PROBLEM TO WORK ON: Show every line from the data below that includes "title".

Stored data entries
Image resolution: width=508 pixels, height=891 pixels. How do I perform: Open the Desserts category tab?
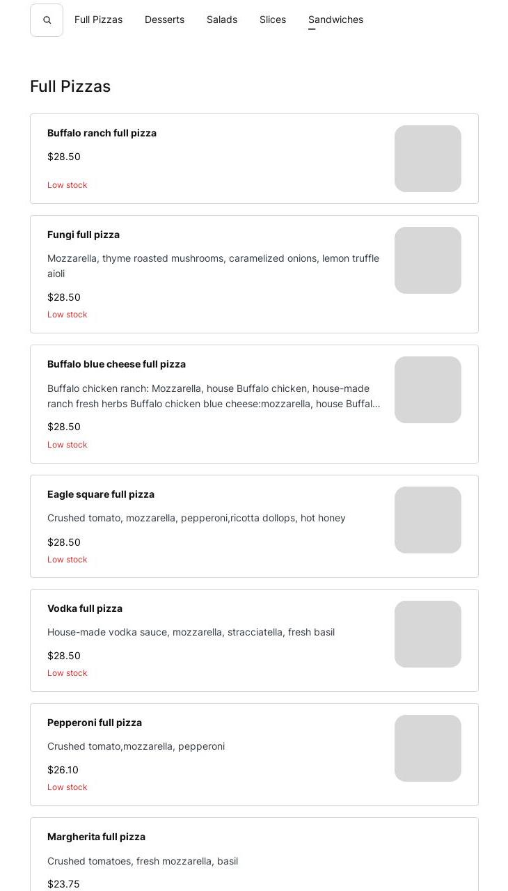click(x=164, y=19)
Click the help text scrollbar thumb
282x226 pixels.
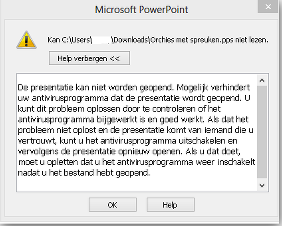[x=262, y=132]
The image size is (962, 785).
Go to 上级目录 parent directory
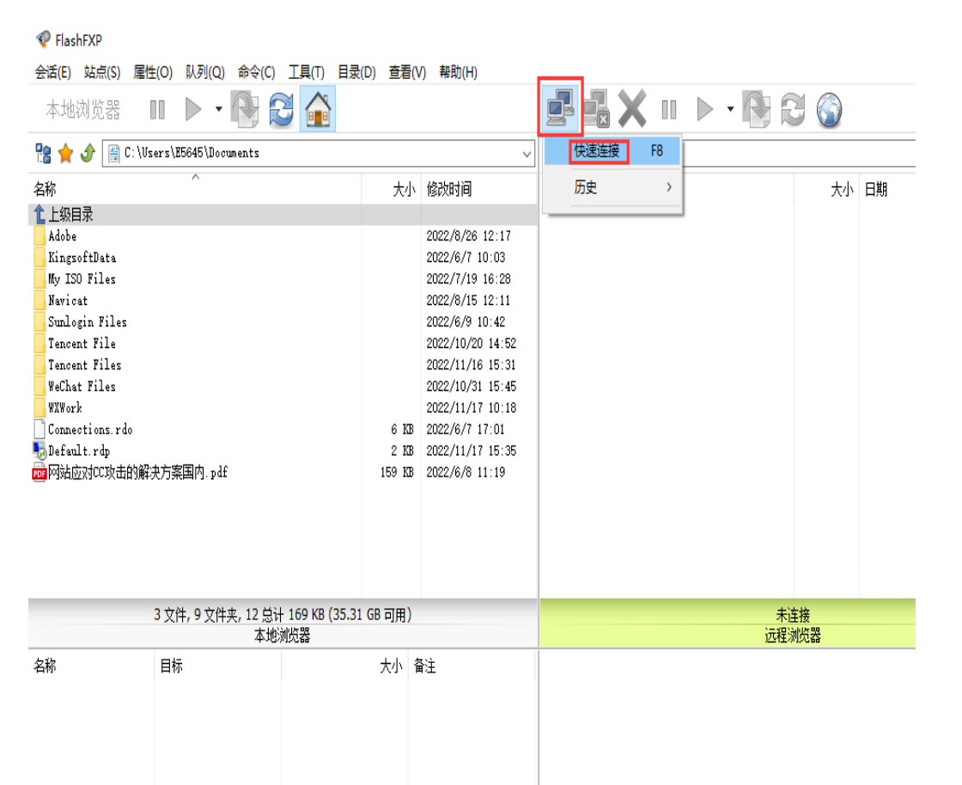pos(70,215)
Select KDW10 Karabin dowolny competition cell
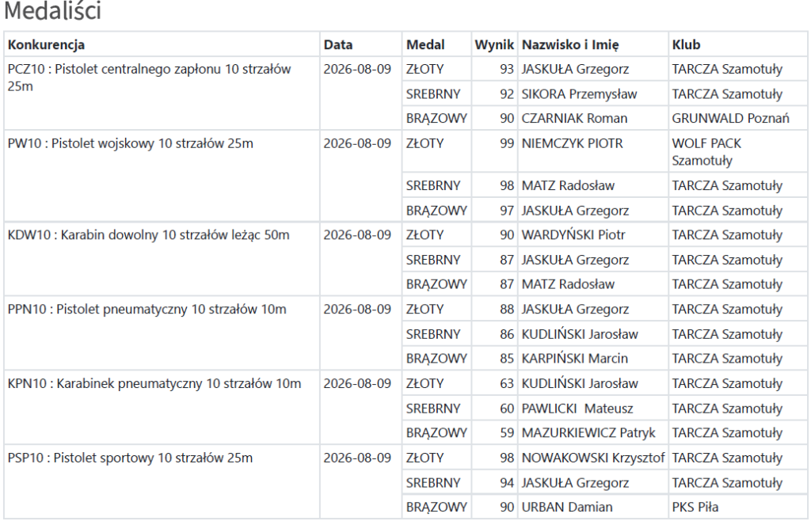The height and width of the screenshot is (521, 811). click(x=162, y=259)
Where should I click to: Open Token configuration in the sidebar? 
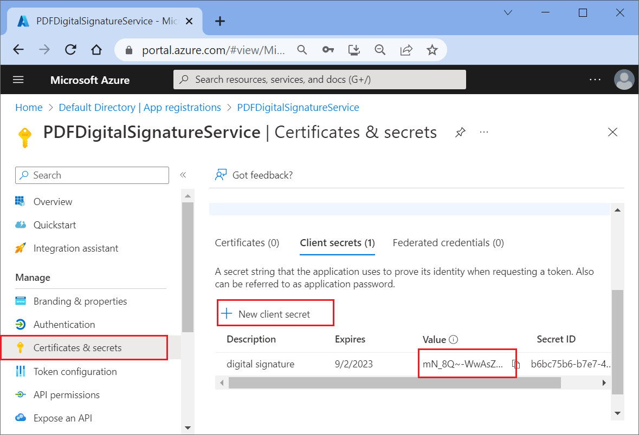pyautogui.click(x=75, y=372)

...

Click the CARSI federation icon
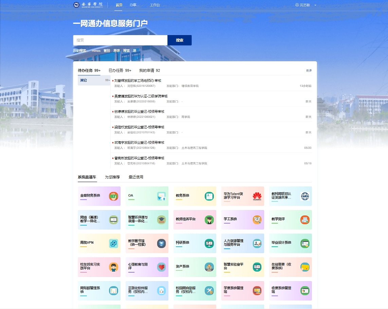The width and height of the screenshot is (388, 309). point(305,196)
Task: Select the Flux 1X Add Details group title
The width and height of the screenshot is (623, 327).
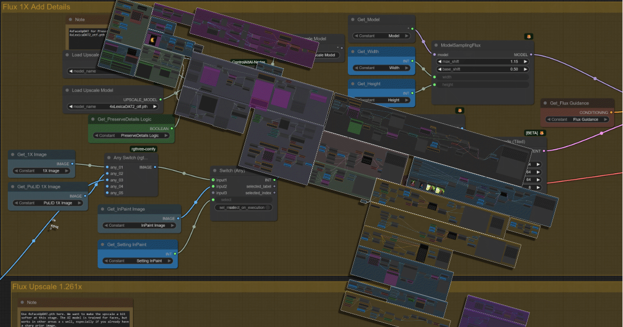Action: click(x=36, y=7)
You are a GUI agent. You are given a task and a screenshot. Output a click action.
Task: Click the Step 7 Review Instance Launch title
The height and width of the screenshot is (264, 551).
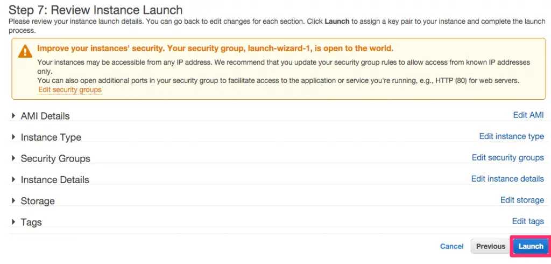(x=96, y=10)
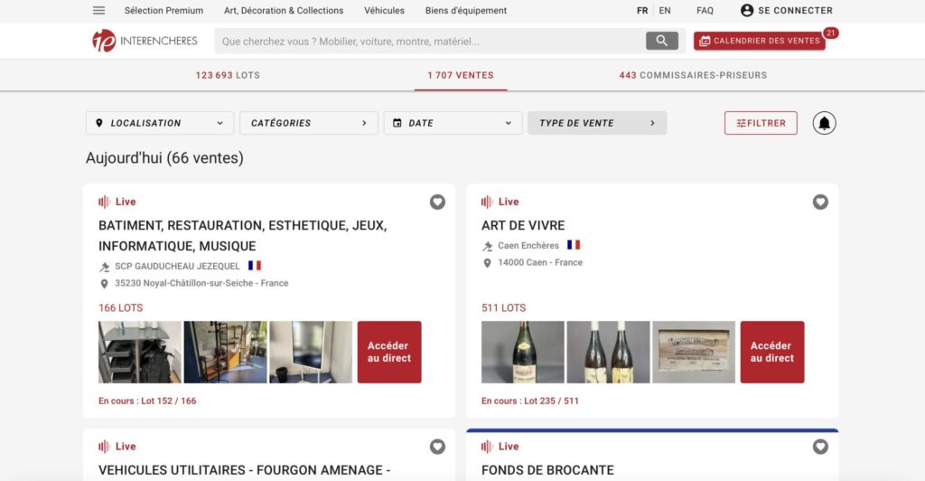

EXERCISE RESULT:
Task: Select the Flux 1X Add Details group title
Task: Click the Step 7 Review Instance Launch title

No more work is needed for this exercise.